» **Recorded data**
[Start of Attachment]
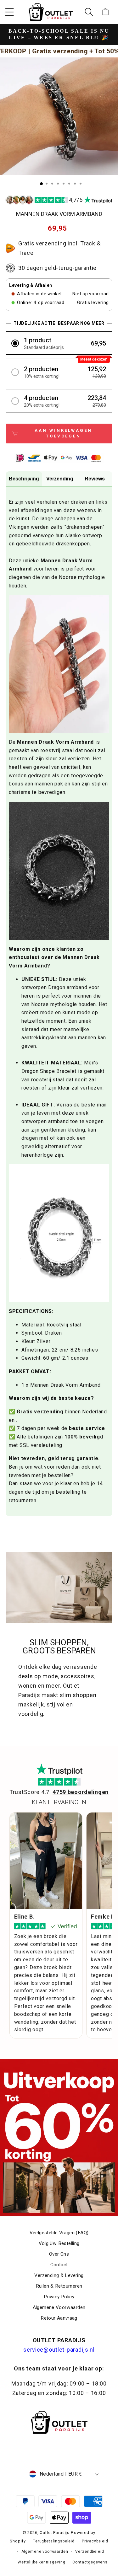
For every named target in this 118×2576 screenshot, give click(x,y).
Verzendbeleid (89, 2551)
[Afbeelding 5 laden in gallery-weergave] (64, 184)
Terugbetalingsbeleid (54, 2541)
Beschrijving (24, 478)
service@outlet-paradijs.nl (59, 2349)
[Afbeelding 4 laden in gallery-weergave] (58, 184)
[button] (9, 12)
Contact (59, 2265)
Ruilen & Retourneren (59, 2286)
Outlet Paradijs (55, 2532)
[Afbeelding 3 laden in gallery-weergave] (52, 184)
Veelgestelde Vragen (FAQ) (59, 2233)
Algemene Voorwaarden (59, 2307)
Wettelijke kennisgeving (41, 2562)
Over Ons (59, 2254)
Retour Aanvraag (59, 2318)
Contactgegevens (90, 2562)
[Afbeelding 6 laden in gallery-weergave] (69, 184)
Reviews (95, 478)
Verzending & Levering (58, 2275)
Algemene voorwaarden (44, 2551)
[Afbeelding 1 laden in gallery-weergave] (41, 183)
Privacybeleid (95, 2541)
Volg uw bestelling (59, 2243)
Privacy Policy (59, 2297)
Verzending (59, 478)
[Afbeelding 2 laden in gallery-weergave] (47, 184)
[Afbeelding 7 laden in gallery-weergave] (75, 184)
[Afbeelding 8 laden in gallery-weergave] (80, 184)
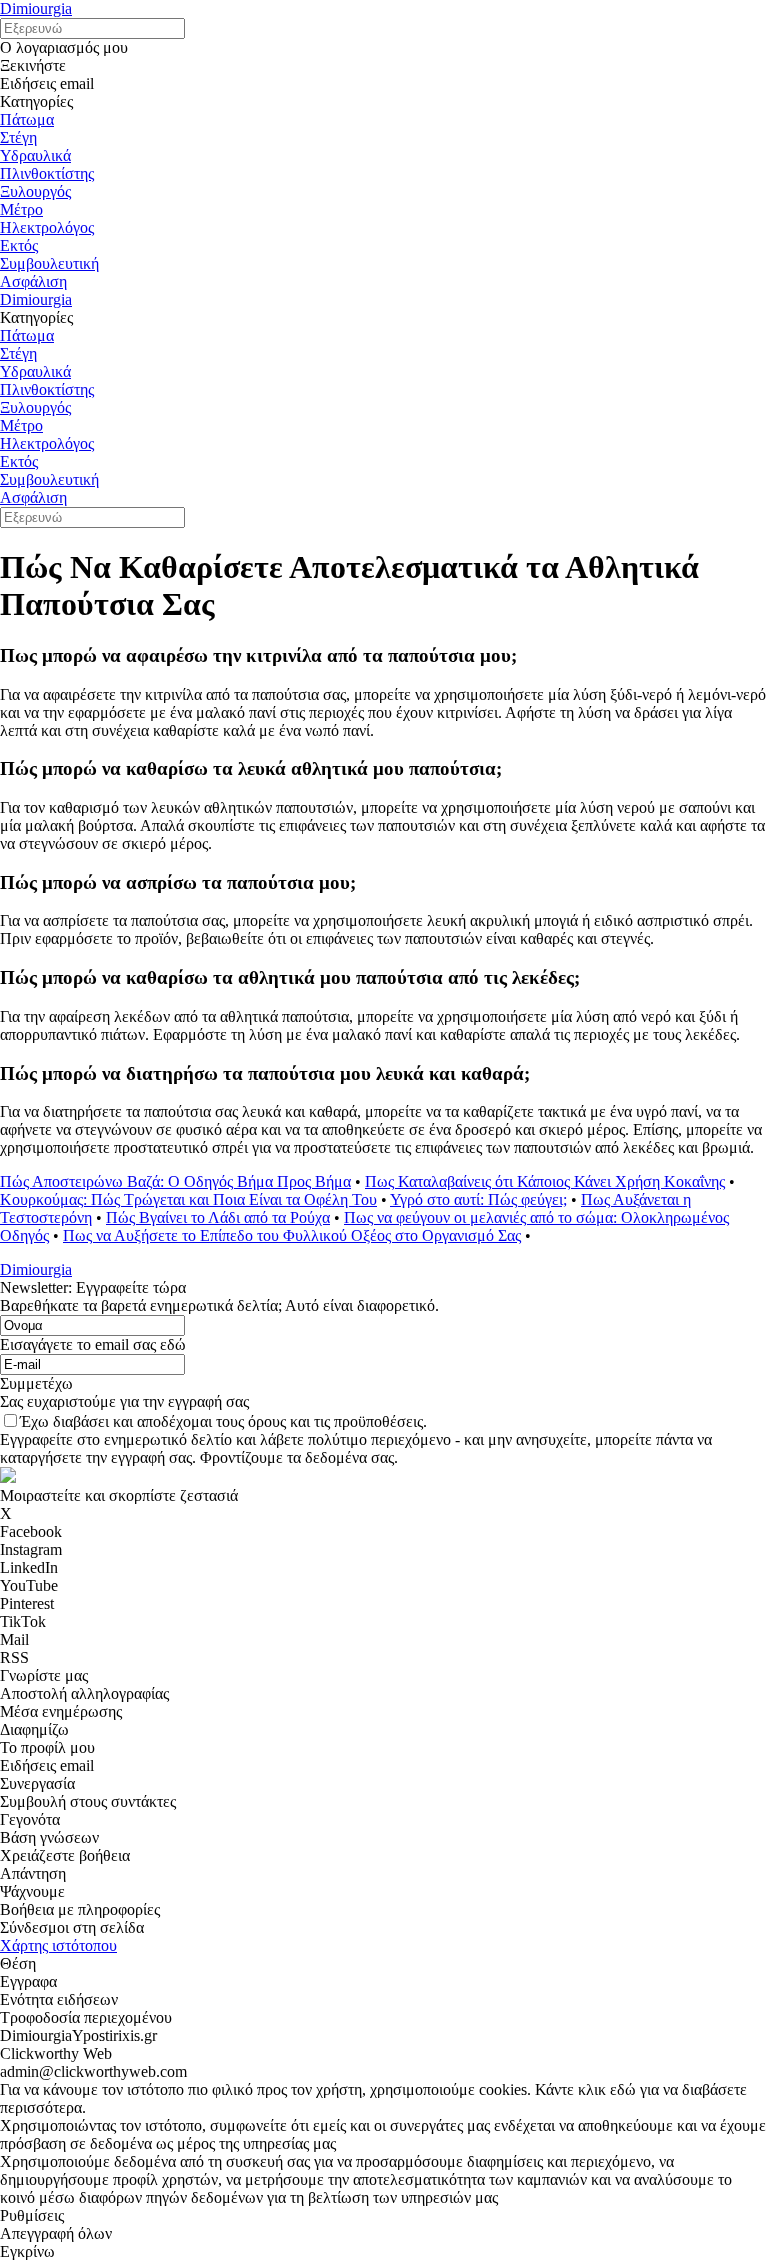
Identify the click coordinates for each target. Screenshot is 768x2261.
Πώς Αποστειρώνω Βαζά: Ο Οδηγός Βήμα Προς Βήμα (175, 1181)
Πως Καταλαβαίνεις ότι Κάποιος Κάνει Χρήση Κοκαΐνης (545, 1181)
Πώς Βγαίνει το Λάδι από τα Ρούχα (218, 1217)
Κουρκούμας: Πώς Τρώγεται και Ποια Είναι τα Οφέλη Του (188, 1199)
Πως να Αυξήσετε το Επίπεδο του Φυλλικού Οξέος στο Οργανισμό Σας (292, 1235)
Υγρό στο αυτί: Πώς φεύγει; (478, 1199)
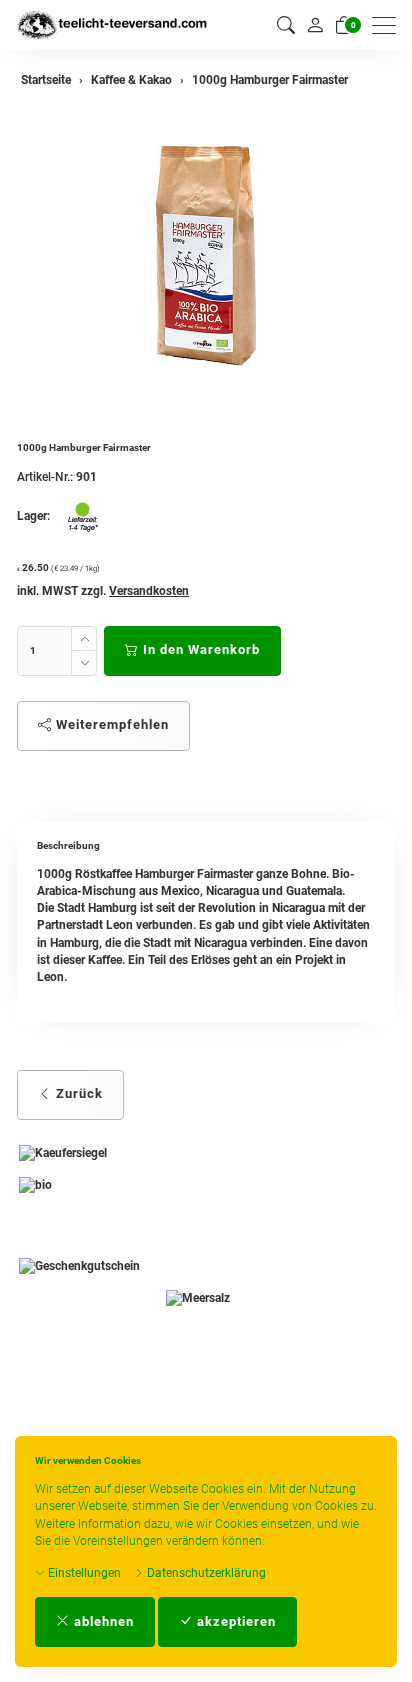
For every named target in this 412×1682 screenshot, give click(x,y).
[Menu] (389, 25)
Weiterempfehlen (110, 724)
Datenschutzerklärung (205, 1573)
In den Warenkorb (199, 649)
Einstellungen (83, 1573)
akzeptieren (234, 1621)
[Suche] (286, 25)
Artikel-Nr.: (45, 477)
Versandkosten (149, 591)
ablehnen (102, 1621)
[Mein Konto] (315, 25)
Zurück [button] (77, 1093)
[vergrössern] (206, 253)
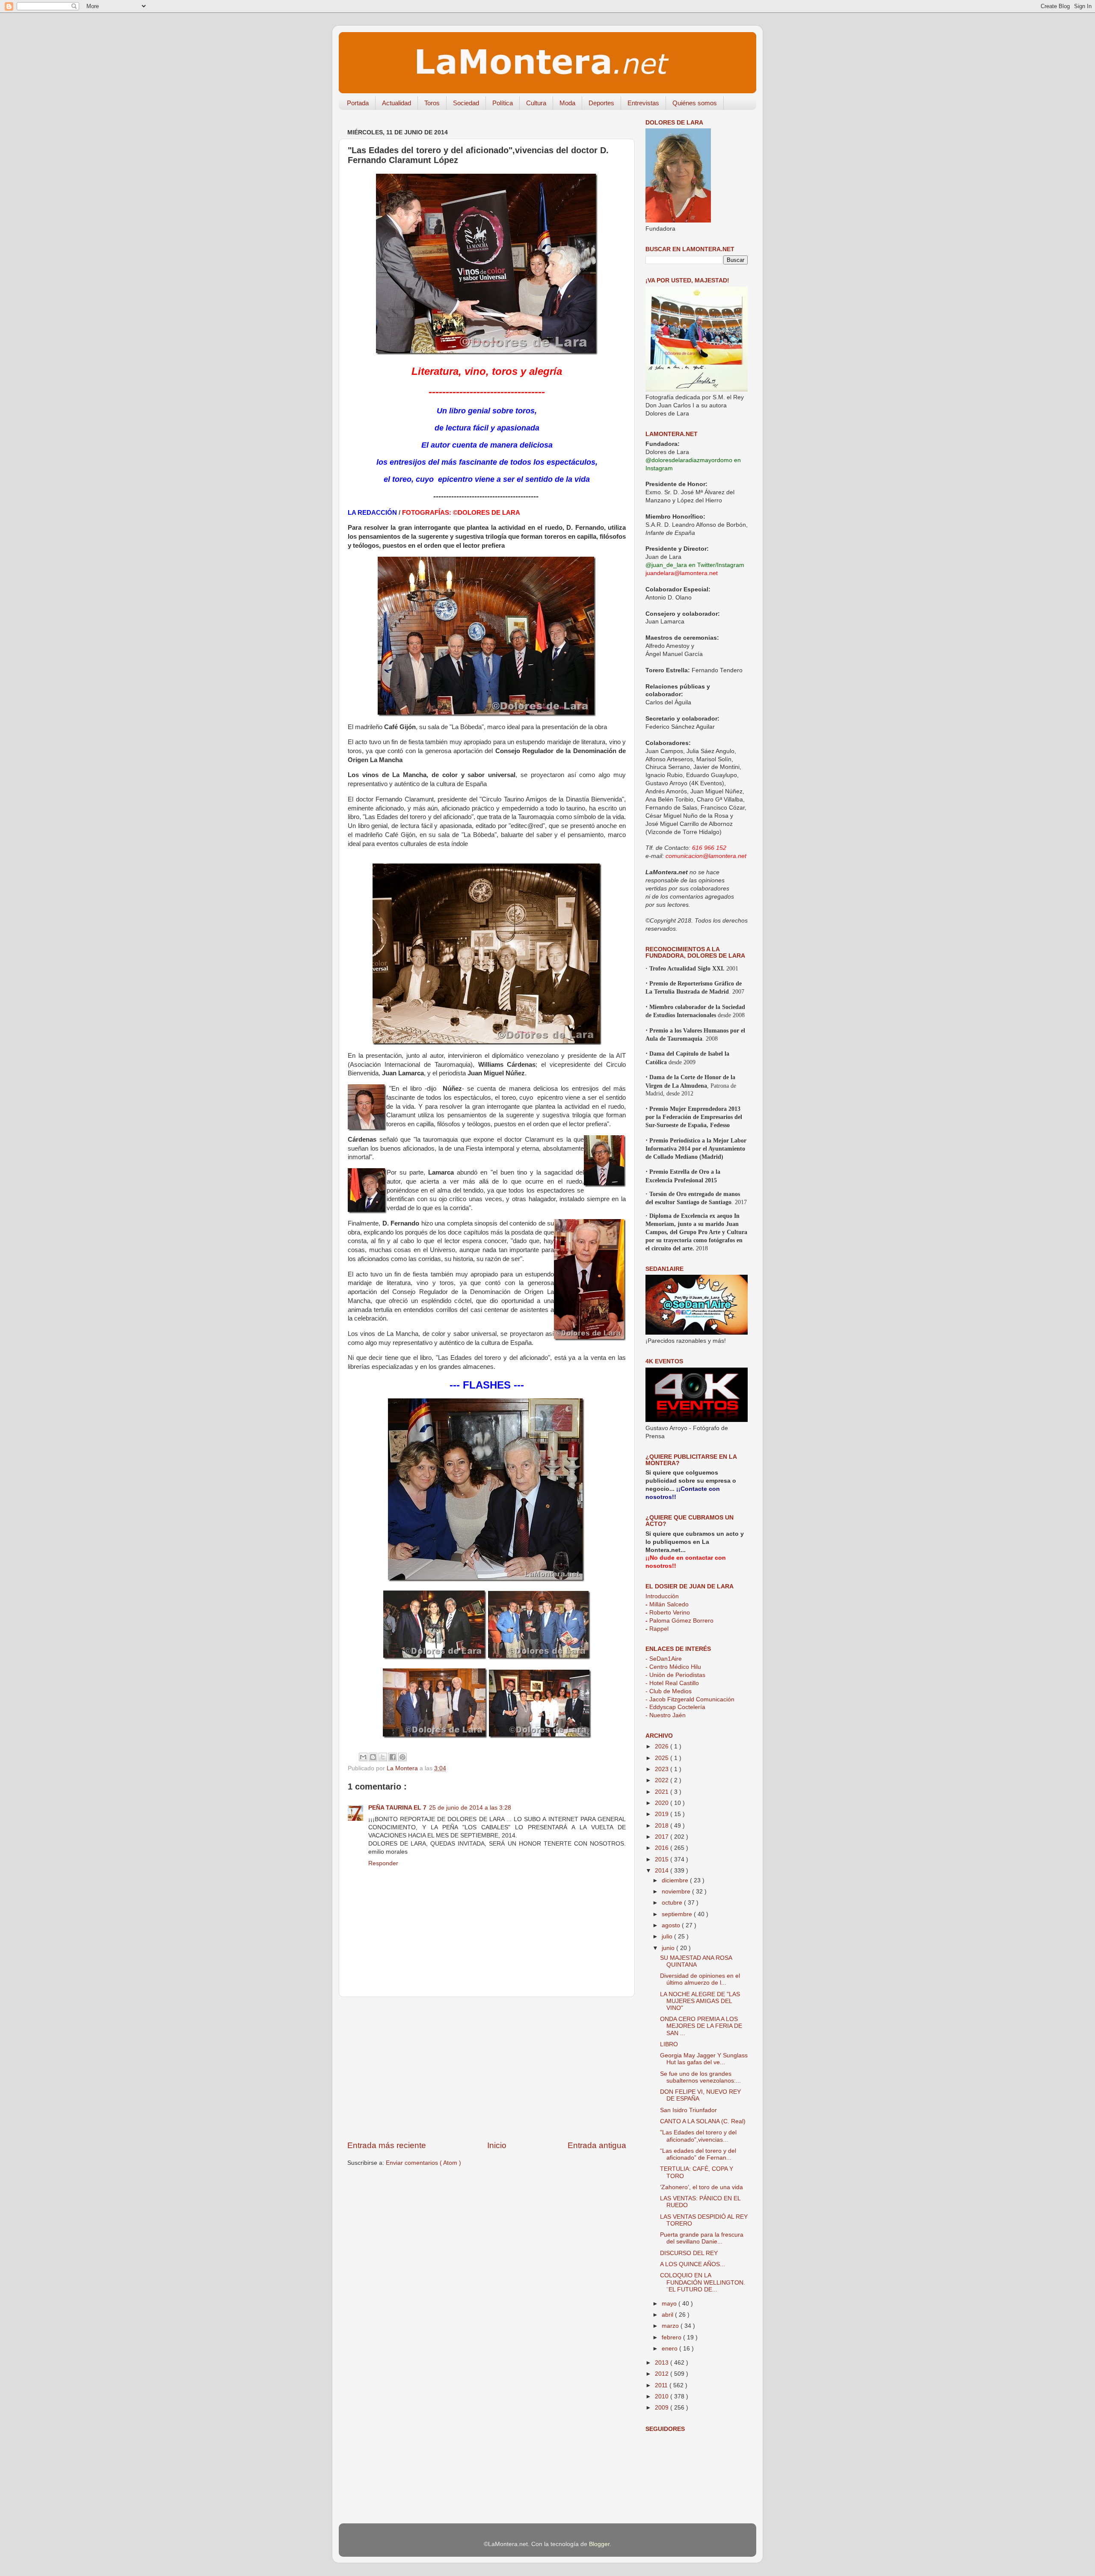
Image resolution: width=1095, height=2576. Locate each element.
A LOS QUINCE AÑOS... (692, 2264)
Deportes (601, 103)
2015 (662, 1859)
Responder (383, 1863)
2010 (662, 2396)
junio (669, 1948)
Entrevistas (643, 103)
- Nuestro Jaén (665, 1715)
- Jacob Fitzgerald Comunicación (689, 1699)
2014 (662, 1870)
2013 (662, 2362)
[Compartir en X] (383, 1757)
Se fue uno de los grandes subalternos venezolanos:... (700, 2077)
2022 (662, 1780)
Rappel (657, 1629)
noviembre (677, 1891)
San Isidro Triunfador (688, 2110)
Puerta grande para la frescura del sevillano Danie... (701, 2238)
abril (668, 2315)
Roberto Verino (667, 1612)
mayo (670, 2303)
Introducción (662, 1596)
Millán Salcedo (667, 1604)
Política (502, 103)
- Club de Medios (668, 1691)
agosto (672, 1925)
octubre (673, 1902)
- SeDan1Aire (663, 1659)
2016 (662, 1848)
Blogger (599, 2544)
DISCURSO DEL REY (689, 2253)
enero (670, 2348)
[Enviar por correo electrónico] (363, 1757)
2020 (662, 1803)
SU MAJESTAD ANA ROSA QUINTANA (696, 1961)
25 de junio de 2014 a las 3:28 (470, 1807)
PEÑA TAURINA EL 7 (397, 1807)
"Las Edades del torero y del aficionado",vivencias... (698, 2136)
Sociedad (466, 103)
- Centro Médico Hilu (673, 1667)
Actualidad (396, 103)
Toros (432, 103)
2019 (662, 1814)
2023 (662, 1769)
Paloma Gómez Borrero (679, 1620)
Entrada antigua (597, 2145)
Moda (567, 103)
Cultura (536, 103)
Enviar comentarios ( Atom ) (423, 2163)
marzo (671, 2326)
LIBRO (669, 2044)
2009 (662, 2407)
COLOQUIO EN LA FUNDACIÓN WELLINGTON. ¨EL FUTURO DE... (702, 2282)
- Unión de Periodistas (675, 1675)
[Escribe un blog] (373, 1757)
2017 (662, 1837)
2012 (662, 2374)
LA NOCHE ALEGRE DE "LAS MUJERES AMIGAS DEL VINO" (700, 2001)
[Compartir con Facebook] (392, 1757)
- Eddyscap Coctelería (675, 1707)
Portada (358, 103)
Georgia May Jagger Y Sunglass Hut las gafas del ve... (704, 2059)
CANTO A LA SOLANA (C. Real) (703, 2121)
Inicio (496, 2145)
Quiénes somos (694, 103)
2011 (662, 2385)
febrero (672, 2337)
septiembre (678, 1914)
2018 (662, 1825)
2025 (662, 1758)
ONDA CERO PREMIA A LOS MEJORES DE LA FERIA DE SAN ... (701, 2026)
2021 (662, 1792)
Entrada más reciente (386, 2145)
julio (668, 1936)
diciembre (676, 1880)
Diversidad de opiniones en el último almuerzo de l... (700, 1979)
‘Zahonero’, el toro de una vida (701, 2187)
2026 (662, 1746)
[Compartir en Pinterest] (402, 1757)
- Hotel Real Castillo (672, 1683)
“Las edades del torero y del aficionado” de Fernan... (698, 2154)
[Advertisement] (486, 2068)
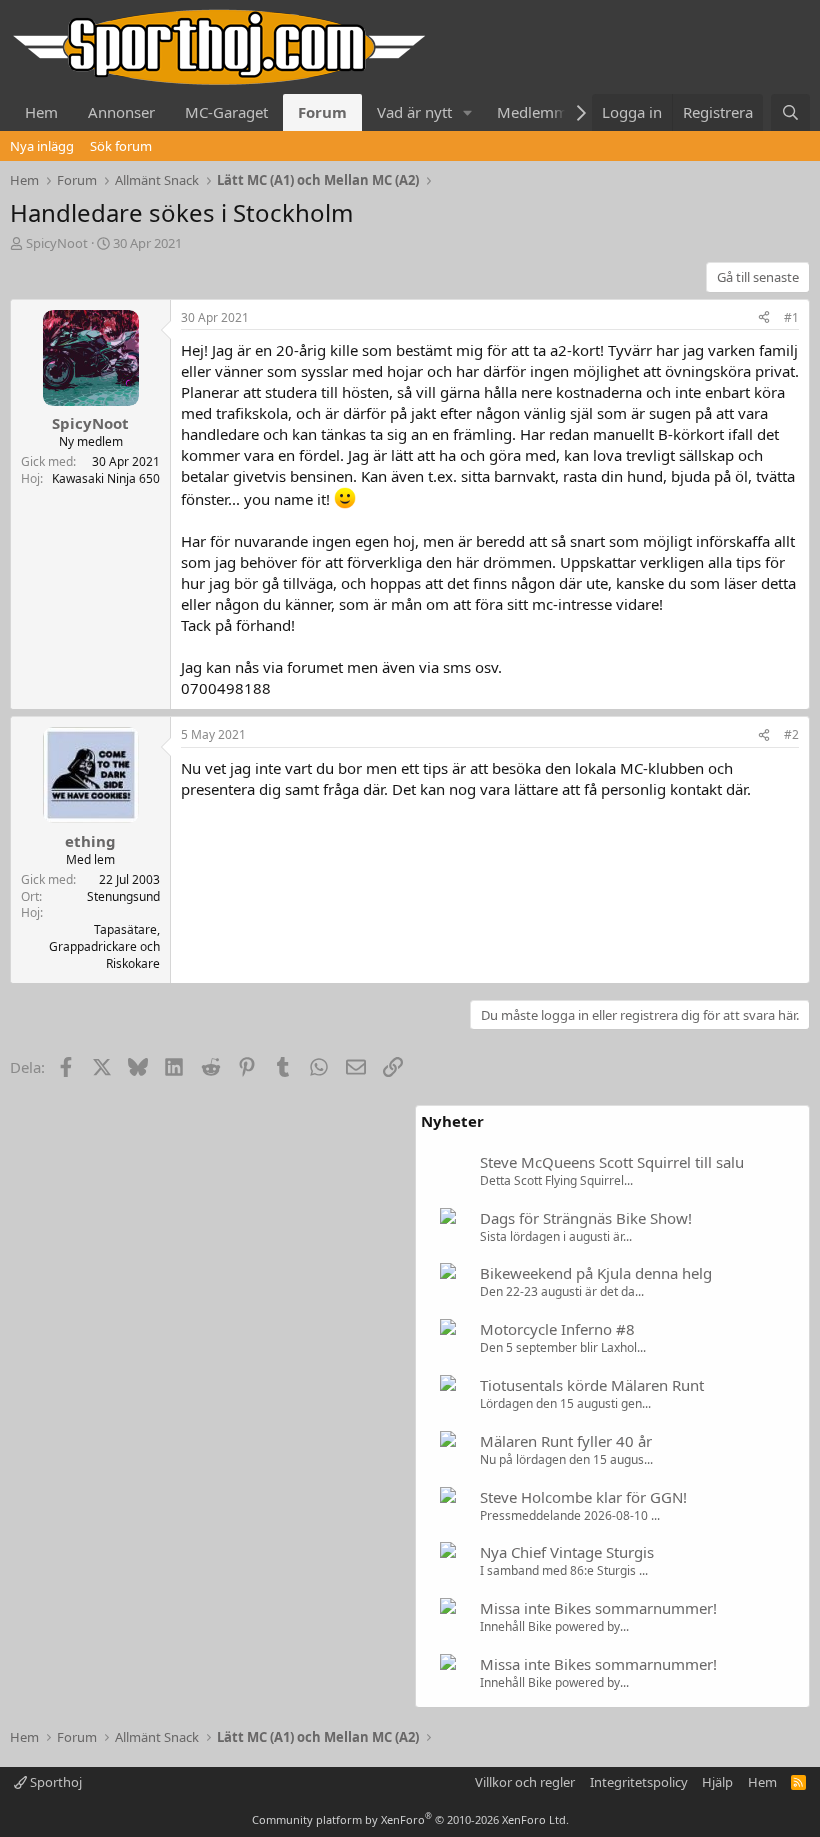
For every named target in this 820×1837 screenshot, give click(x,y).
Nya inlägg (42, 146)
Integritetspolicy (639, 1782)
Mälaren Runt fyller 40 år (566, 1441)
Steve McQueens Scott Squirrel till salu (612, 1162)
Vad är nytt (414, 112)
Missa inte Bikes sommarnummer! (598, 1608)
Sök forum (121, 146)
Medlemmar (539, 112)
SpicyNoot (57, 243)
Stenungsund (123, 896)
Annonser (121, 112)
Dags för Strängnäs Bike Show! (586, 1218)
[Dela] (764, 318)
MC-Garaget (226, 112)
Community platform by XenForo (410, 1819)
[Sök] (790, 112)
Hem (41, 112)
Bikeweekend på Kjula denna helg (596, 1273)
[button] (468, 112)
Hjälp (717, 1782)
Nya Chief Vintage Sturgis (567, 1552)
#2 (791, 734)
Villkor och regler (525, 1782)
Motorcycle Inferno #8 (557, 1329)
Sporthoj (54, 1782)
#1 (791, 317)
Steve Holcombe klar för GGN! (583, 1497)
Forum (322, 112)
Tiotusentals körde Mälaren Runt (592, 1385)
[End of Attachment]
» **Task**
Restate, line by line and word for word, everything from the top of the material through the line that contains "Contactgegevens (90, 2562)". Leave pictures out.

» **Reply to the task**
For every named target in this 118×2576 screenshot, give click(x,y).
Verzendbeleid (89, 2551)
[Afbeelding 5 laden in gallery-weergave] (64, 184)
Terugbetalingsbeleid (54, 2541)
Beschrijving (24, 478)
service@outlet-paradijs.nl (59, 2349)
[Afbeelding 4 laden in gallery-weergave] (58, 184)
[button] (9, 12)
Contact (59, 2265)
Ruilen & Retourneren (59, 2286)
Outlet Paradijs (55, 2532)
[Afbeelding 3 laden in gallery-weergave] (52, 184)
Veelgestelde Vragen (FAQ) (59, 2233)
Algemene Voorwaarden (59, 2307)
Wettelijke kennisgeving (41, 2562)
Over Ons (59, 2254)
Retour Aanvraag (59, 2318)
Contactgegevens (90, 2562)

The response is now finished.